I will say that his parents were
horrified when they learned we weren't having a traditional ceremony and all that other hoohaa (no offense to you girls who like that stuff!!). They got over it eventually when they realized their opinions had no clout. Here we are being nice enough to let them witness our vows and they were complaining! Let's just say it wasn't my nicest moment. Thank the Lord that my parents are go-with-the-flow and are only concerned with our happiness.
Anyway, you musn't ever make decisions based on the opinions and wants of others...ESPECIALLY family, when it comes to a marriage. I posted this in another thread: a marriage is between you, your hubby, and God, and you need to enter into it in that fashion. Are you parents and in-laws and siblings and cousins going to have a decision in if and when you have kids? Where you buy a house? What job to accept? I hope not...they are entitled to have an opinion, but all these things are ultimately up to you and your husband...and so should the way you enter into your marriage. The two of you are in control of you happiness and will always hold the reins...the family, if you let them, is just along for the ride!

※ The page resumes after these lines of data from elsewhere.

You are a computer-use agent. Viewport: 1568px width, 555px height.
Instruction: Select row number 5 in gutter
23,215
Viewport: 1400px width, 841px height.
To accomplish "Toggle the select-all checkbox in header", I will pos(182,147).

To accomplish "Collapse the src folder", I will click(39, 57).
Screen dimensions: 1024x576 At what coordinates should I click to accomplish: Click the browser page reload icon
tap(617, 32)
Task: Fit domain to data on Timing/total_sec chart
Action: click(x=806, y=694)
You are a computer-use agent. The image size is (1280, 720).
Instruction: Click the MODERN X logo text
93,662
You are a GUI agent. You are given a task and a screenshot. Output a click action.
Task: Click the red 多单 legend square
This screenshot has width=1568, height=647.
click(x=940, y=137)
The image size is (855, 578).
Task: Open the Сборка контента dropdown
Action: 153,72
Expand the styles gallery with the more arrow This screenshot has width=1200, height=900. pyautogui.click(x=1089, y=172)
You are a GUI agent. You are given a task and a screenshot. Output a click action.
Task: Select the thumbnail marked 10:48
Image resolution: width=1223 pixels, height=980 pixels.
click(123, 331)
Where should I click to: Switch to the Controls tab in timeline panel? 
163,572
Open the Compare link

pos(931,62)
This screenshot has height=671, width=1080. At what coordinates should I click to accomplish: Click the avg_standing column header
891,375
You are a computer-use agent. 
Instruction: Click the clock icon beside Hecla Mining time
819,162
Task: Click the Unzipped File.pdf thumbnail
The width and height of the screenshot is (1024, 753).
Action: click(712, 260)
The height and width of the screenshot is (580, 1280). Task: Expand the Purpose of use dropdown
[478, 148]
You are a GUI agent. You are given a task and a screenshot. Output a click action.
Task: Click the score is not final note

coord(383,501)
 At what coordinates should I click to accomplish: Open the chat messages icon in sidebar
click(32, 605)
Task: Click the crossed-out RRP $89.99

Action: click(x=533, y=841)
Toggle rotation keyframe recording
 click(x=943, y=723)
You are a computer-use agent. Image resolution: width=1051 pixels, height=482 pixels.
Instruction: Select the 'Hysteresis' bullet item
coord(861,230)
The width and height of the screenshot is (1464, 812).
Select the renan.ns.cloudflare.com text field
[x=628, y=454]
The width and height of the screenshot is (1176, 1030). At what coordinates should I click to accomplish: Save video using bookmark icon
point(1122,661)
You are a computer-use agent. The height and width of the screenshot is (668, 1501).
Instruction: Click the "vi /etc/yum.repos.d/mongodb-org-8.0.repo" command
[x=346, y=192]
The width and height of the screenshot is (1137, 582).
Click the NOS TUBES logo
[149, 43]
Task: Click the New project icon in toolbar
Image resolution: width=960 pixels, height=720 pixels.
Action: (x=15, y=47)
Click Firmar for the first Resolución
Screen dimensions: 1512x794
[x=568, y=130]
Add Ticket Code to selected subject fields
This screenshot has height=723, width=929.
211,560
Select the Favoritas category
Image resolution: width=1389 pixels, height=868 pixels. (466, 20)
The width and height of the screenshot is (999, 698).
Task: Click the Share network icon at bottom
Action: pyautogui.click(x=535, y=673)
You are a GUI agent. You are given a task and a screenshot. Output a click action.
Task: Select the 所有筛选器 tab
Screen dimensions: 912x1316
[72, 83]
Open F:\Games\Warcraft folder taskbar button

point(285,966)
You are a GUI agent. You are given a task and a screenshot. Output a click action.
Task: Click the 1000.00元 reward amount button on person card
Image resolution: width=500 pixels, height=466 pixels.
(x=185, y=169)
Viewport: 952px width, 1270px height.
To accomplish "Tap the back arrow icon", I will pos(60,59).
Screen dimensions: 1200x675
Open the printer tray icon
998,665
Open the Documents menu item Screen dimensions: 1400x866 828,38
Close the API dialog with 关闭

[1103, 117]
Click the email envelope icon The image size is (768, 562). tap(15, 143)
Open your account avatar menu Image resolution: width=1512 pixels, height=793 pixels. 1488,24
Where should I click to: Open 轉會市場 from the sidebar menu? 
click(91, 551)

I know I probably sound like such a mean person in this post but I totally mean it in the most respectful manner. I just know how interfering family can be and don't want anyone to be pushed over. They will learn in time that your life is your life and sometimes it takes them a while to let go. How you get married is a great first step. Do what makes you and your S.O. happy...if entering into marriage lead by God, it doesn't matter how or where you get married. It will be beautiful and blessed no matter what.